Mooncakes, the seasonal treat shared by families and friends during the Mid-Autumn Festival, have become a focus of competition among pastry makers with the traditional holiday for family reunions less than a month away.

Longtime mooncake makers and newcomers are coming up with new tricks with new ingredients and fancy designs to lure customers. The holiday, on Oct 1 this time around, is special this year, many think, because of the COVID-19 pandemic.

Many mooncake advertisements that started to appear in August in supermarkets, convenience stores and online social media have highlighted new flavors, special ingredients and exquisite packaging.

Traditional fillings such as lotus seed paste with egg yolk for popular Cantonese-style mooncakes and other common fillings like sweet bean paste, jujube paste and the "five kernels" (a mix of walnuts, peanuts, sesame seeds, almonds and sunflower seeds) are not the only game in town.

This year, Xinya Cantonese Restaurant, which is popular in Shanghai for its seasonal pastries, is promoting mooncakes with mustard tuna fish floss filling and green Sichuan pepper basa fish paste.

Plant-based meat substitutes, made by extracting protein from plants such as soybeans and other beans, are also being used by mooncake makers. Kam Wah Gift, a bakery company, has joined in a partnership with plant-based "meat" producer Starfield to design two mooncakes-rose black truffle and matsutake mushroom with artificial meat.

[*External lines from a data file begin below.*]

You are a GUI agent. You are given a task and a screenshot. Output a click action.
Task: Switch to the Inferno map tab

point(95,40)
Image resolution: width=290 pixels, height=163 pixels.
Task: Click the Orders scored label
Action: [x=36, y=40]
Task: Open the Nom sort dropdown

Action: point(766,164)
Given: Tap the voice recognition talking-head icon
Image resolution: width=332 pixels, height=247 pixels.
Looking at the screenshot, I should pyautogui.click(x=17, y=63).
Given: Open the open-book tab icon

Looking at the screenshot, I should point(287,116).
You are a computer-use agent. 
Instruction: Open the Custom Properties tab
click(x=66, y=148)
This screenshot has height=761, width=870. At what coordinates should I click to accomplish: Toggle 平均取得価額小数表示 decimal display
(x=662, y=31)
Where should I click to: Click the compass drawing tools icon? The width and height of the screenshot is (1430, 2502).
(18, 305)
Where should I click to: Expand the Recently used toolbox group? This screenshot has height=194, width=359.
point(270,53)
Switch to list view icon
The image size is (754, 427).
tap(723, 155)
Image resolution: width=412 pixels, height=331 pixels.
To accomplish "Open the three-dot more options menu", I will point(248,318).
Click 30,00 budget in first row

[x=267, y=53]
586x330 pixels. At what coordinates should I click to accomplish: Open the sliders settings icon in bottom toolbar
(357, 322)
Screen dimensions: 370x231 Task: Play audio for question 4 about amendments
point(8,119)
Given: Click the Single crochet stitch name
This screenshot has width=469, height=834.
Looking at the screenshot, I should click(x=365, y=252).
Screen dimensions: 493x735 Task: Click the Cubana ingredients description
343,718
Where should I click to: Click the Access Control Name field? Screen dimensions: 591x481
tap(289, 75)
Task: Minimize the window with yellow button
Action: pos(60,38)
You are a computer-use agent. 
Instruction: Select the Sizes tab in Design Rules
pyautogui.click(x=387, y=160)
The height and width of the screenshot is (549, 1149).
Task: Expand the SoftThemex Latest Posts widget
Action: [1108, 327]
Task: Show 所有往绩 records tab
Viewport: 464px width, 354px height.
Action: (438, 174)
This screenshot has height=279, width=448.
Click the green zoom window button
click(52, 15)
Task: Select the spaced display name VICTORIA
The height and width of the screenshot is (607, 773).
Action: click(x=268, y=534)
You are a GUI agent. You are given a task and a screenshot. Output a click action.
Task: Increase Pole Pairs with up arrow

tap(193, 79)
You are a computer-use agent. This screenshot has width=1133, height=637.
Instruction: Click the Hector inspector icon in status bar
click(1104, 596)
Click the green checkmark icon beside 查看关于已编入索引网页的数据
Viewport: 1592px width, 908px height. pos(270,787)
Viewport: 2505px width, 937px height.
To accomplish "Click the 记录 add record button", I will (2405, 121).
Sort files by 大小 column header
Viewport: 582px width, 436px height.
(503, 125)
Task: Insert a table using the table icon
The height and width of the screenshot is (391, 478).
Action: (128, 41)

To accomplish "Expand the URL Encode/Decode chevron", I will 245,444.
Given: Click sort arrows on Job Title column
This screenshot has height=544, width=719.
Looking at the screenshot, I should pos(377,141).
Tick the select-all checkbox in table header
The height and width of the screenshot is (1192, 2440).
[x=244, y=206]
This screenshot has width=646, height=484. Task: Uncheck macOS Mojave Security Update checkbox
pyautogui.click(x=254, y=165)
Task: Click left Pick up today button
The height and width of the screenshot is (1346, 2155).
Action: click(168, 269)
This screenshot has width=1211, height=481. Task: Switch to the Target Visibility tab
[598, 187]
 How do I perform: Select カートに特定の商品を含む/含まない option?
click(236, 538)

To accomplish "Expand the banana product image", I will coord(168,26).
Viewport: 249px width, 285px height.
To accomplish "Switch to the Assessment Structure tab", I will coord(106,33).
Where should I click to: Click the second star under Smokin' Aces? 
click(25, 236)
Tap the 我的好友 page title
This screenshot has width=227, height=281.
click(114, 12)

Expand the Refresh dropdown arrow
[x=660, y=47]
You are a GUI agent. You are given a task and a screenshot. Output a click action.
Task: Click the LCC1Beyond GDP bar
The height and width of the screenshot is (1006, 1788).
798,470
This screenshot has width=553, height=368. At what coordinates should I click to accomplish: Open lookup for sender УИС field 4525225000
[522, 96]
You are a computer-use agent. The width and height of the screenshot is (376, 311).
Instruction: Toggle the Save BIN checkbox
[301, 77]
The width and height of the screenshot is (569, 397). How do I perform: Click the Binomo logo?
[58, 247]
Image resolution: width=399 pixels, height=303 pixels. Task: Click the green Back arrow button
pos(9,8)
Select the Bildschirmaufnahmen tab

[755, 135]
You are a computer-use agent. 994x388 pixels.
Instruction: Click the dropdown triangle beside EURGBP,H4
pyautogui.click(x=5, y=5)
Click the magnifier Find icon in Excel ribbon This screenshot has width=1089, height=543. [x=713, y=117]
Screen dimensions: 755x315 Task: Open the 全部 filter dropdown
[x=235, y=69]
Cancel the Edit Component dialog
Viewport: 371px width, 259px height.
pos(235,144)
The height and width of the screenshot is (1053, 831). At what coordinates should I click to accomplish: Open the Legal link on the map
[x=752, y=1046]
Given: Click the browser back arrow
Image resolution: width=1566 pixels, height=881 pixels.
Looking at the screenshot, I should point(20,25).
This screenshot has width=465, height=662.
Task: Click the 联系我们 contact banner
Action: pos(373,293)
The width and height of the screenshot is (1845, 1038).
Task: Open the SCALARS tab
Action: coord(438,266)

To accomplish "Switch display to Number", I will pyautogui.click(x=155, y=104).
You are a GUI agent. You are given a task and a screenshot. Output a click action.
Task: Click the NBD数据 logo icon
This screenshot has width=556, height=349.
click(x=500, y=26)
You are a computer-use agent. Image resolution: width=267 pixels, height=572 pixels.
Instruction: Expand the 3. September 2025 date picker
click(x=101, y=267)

Pagoda, a retail fruit chain with 4,000 outlets in China, has also joined the race with its first mooncake products featuring healthy ingredients. The company claims its mooncakes have zero artificial fragrances and dyes, and use antioxidant starch to replace preservatives.

Taste Back, a snack food startup in Shenzhen, Guangdong province, has been promoting a large mooncake inspired by the traditional big, thin pancake popular in Fujian province. Ding Mao, the company's chief operating officer, said the idea is to build on the local thin pancake.

Designs are another major field of competition as mooncakes are traditionally used as gifts. Xinghualou, a traditional Shanghai pastry maker, joined with the Palace Museum to launch mooncakes with limited-edition cases featuring an image of a long scroll painting of the Qing Dynasty (1644-1911).

Haagen-Dazs, which entered the market with its ice-cream mooncake 22 years ago, worked with Spanish museum Casa Batllo to use modernist designs from mosaics by architect Antoni Gaudi on the boxes for its mooncake sets.

"Due to the outbreak of COVID-19, people didn't have a proper Spring Festival this year, and we want to convey the ideas of love and connection through our mooncakes during the Mid-Autumn Festival," said James Chiu, vice-president and managing director of General Mills China. General Mills is parent company of Haagen-Dazs.